PFF Data Study: Can we predict hot starts?

“Getting off to a hot start” is often cited as a goal. This makes a lot of sense intuitively, as the team that leads after the first quarter wins the game almost 75% of the time.

However, football is a very noisy game. It’s one thing to say that “if x happens, then y will happen.” It’s another thing entirely to say, “we have a significant amount of evidence to say that x will happen, given z.”

Over the course of the season, I’ve been tweeting out graphics about how teams have done on what I am defining as “scripted” plays. Hall of Fame head coach Bill Walsh was famous for scripting the first 15 plays of each game — a tactic he passed on to the members of his coaching tree, members of which are still roaming the sidelines in today’s game.

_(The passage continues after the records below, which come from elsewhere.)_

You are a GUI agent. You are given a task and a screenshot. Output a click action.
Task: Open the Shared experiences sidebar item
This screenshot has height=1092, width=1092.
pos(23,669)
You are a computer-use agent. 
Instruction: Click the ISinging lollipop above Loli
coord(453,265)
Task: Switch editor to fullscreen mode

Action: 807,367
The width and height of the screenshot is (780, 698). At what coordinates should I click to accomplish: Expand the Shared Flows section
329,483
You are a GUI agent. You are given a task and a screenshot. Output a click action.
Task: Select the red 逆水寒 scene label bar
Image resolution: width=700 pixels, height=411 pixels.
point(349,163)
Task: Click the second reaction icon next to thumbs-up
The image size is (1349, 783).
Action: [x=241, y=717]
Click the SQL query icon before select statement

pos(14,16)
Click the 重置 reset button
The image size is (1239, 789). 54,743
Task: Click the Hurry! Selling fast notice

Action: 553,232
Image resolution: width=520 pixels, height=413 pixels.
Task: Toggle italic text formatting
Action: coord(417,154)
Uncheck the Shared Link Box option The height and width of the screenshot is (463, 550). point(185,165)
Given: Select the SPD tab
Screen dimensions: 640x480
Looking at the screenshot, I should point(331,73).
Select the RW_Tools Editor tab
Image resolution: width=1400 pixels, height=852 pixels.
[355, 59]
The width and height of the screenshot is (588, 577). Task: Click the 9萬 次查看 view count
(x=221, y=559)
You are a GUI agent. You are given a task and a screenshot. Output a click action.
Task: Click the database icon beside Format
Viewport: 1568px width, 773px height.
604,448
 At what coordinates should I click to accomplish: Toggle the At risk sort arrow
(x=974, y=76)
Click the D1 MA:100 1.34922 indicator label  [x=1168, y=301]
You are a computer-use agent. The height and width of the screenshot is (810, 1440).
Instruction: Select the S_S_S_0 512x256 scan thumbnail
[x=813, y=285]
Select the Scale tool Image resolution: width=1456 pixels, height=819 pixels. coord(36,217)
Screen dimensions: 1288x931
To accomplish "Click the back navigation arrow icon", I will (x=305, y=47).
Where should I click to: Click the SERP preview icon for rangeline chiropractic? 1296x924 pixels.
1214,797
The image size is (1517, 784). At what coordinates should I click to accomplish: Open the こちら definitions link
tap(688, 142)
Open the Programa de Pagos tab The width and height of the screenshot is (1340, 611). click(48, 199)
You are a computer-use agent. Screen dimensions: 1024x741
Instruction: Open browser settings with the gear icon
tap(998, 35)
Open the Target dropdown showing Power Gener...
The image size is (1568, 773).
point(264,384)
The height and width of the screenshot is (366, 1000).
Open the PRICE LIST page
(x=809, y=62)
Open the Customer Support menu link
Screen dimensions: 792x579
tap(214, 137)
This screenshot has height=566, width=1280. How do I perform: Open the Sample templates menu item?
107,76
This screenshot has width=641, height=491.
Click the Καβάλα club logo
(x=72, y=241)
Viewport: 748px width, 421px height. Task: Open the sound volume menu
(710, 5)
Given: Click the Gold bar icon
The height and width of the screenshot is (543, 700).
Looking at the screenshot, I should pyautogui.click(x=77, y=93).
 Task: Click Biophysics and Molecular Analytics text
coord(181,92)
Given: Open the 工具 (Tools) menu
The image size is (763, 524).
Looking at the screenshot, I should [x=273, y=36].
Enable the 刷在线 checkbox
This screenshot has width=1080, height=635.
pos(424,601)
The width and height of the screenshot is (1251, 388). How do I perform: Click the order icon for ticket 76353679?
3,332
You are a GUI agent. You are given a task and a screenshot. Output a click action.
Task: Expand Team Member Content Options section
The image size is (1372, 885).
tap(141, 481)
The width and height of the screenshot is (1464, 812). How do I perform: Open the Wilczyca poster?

Offensive performance during “scripted” plays during the first 16 weeks of the season. Article about this tomorrow on https://t.co/tc0yelGgUG pic.twitter.com/Ob69SNSlpm

— Eric Eager ???????? (@PFF_Eric) December 26, 2019

In this article, I want to look into whether there is any predictive power in these splits. The first thing I did was look at how stable the first half (eight weeks) of the season was at predicting the last half of the season and compare that to non-script and full-game stats. Then, I looked at how these numbers predicted first-quarter points scored by a team and its opponent, since such markets are considered softer than full-game-totals markets in the betting space.

Stability of Metrics on Scripted Plays

As with almost any proper subset of a full data set, a team’s ability to produce or prevent expected points on scripted plays is less stable and predictive than said ability on all plays. It’s also fairly straightforward to expect that non-scripted plays would be more predictive than scripted plays since there are roughly three times as many of them over the course of a season.

And this is what we find. Using the aforementioned first half/second half splits, offensive efficiency on scripted plays in the first half of the season correlated with that from the second half of the season at a rate of 0.26 (success rate was 0.27). EPA allowed on defense correlated at a rate of only 0.16 (0.13 for success rate). EPA on non-scripted plays was far more stable in both respects (0.51 and 0.29, respectively) and rivals that of EPA overall (0.57, 0.313).

Predictive Power of Metrics on Scripted Plays

So, there’s some signal in how teams perform early in games, but this signal is dwarfed by that of how well they play outside of scripted plays and overall.

Another question we could ask is, “how is scripted-play success predictive of things we care about, like the number of first-quarter points (you can bet on these things)?” Do to so, we aggregated a team’s overall EPA and EPA on scripted plays — both for and against — and used a gradient boosting tree to determine which of these variables predicted first-quarter points (instead of using regression, we used classification since most first quarters end with 0, 3, 7, 10, 14, etc. points).

The variable importances for overall offensive and defensive EPA were more than 10 times that of either during scripted plays. Hence, if you want to wager on first-quarter totals, just ask yourself how good the two teams are offensively and defensively (when it comes to EPA-related variables), weighing your prediction heavily towards offense. Our friend Chase Stuart again wins with the “splits happen” fade on promising (but eventually just noisy) subsets of data.

Scheme

A fair question to ask is if scheme can help us predict early-game scoring. In our article on Lamar Jackson, we discussed a way to look at scheme that essentially asks the question, “how much different are you than other teams?” So, can some measure of this distance give someone an edge when looking at early-game markets?

The first two principal components of each team’s offensive scheme data through 16 weeks of the 2019 season. Teams further away from the (0, 0) origin are more unique.

Using data from 2014-present (the earliest date where we have all scheme-related data), we measured how different each offensive and defensive play-caller was for the last year-plus and used that as a feature in our aforementioned gradient boosting tree model. We found that the offensive scheme variable is the second-most important variable in terms of predicting points scored in the first quarter of games, with variable importance roughly half that of a team’s overall EPA per play leading up to that game and three times that of the offense’s scripted EPA per play.

Interestingly, the defensive scheme variable is not very important in predicting first-quarter points, and defensive variables, in general, are rendered less important with the inclusion of the offensive scheme.

Conclusion and Future Direction

While it's a fun way to look at what has happened during the course of the season, performance on “scripted” plays is not as stable or predictive as to how well a team performs during the duration of a game. Digging deeper into the source of early-game success, though, reveals an interesting nugget: How unique a team’s offensive scheme is can help predict first-quarter scoring, even after accounting for how good a team is at moving the football.

While our approach to modeling scheme is new, and will likely be updated with new features as they are discovered, it appears to have borne fruit. The 2019 NFL season has been the season of coaching, and this is no exception.